The supply chain attack on MSPs running Kaseya Virtual System Administrator (VSA) in July 2021 was a wake-up call for those with on-premise RMM platforms. The ransomware attack affected up to 1,500 downstream users and forced a weeklong shutdown of a supermarket chain in Norway.
It was the largest in a series of attacks on MSPs. Threat actors often target MSPs and other software providers to maximize the impact of their actions. “Bad actors are constantly attacking MSPs as they know that they can go through them to infiltrate the MSP’s clients and their data,” says Bill Campbell, CEO of MSP Balancelogic, based in Waldorf, Md.
The Kaseya incident doesn’t prove that on-premise RMM platforms are inherently less secure than cloud-based systems, however. Campbell argues that proper security comes down to three factors: the MSP’s talent, the team’s experience, and the RMM platform itself.
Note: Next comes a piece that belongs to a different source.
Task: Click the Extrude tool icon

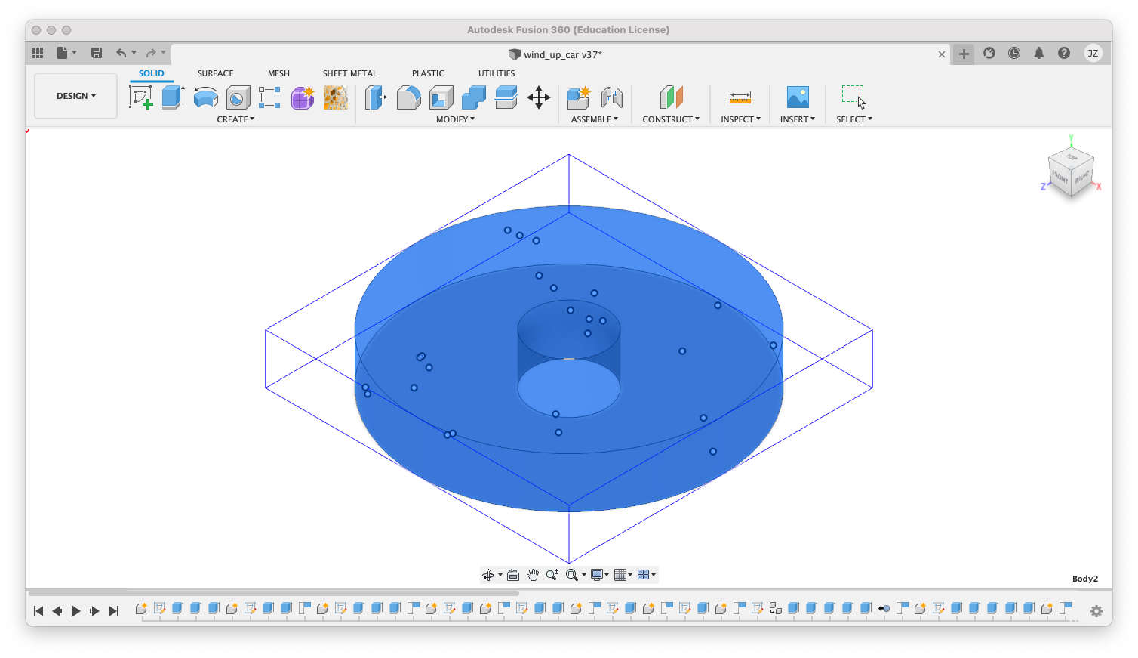Action: 173,97
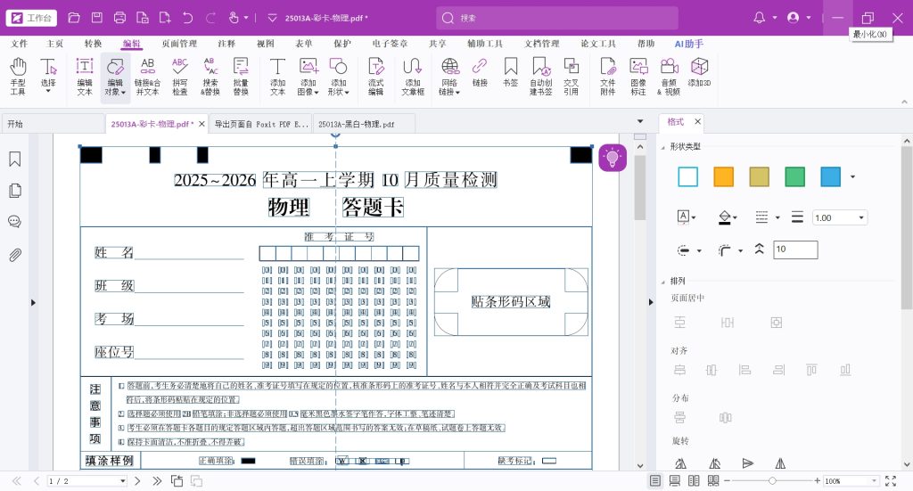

“With on-prem systems, there is a lot more complexity, and sometimes more hands touch the setup and deployment, so there is much more room for error. Now, if we are talking about a SaaS product, this will take away some of the user error vs. just configuring and deploying the RMM in the MSP’s cloud provider, such as AWS,” Campbell says.
Anthony Polselli, CEO of San Diego-based Natural Networks, believes that factors such as a provider’s maturity, resources, and knowledge of the client base determine whether running RMM on-premise increases risk.
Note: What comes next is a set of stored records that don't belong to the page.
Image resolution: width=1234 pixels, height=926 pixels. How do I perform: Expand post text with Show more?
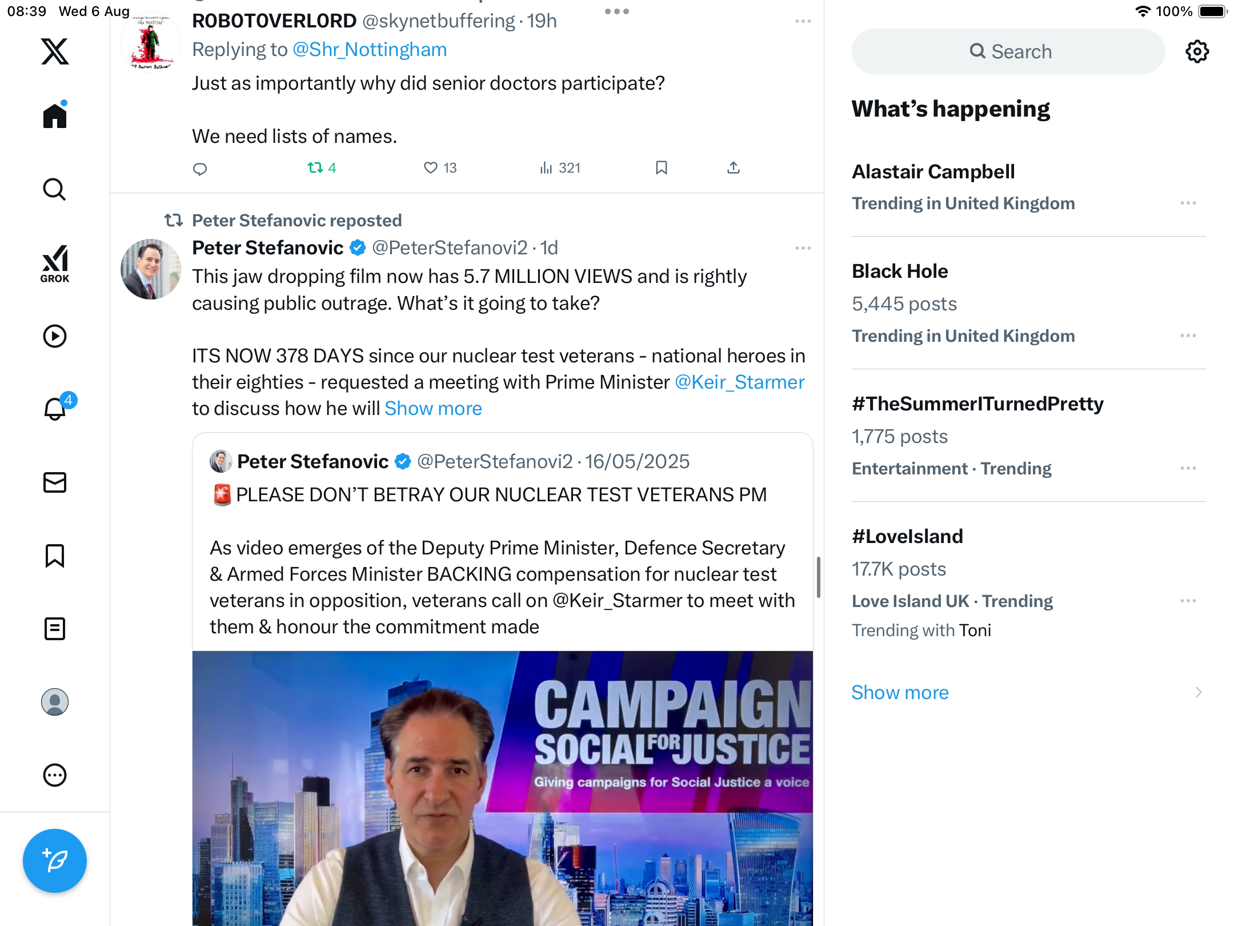click(433, 408)
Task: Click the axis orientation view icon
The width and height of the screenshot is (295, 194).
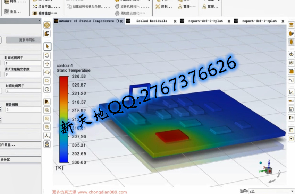Action: click(47, 135)
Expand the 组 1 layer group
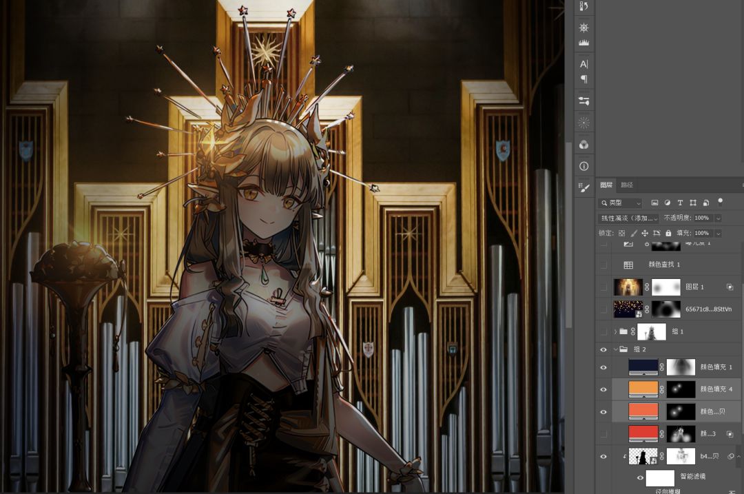Screen dimensions: 744x494 tap(615, 332)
“There are a lot of smaller MSPs out there that don’t have the resources available to dedicate to security.” This, he says, likely makes them more vulnerable if they choose to run RMM on-premise instead of using cloud-based software. For those lacking the security know-how, Polselli says, the cloud is a better option. “If it’s not your skillset, let somebody else do it.”
Security Best Practices
“As an MSP, we have the ultimate responsibility to make sure our clients are secure and their data is protected,” Campbell says. With that in mind, he recommends that MSPs perform continuous vulnerability scanning and penetration testing on their networks. If providers skip these practices, they may think their environments are secure when they are not, he says.
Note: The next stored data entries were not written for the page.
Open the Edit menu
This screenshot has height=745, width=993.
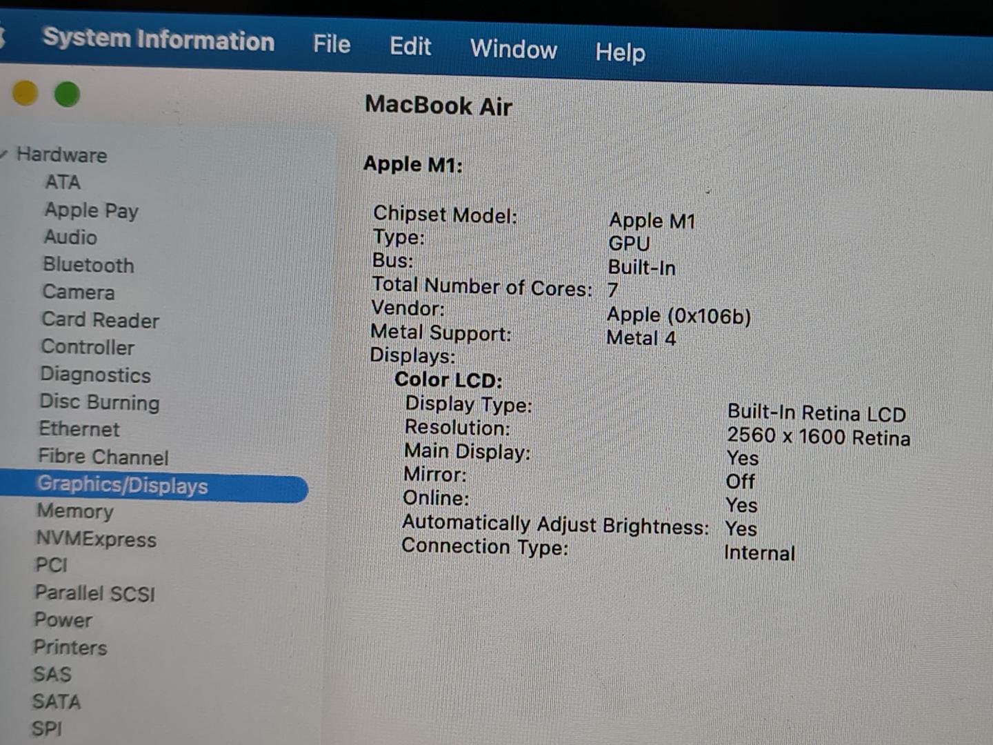(410, 47)
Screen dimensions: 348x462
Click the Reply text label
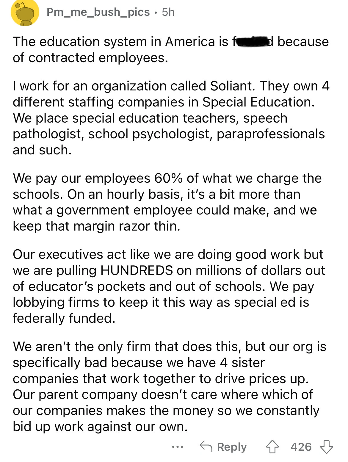[232, 447]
A common issue that leads to breaches is failing to patch on-prem systems in a timely manner. Regular patching is among a comprehensive set of measures the U.S. Cybersecurity and Infrastructure Agency (CISA) recommends to fend off supply chain attacks.
Polselli is a proponent of patching, strong passwords, and two-factor authentication. He also strongly recommends geofencing to prevent attacks from threat actors in countries where an MSP has no clients. In countries and regions where clients are present, MSPs should make their RMM visible to only their clients’ specific IP addresses, he says.
When loading new scripts, MSPs should require approval by two managers to avoid errors, Polselli advises. Other controls such as inactivity timeout also should be in place, he says. If a technician walks away from the RMM console without logging off, the system should be programmed to time out after a short period.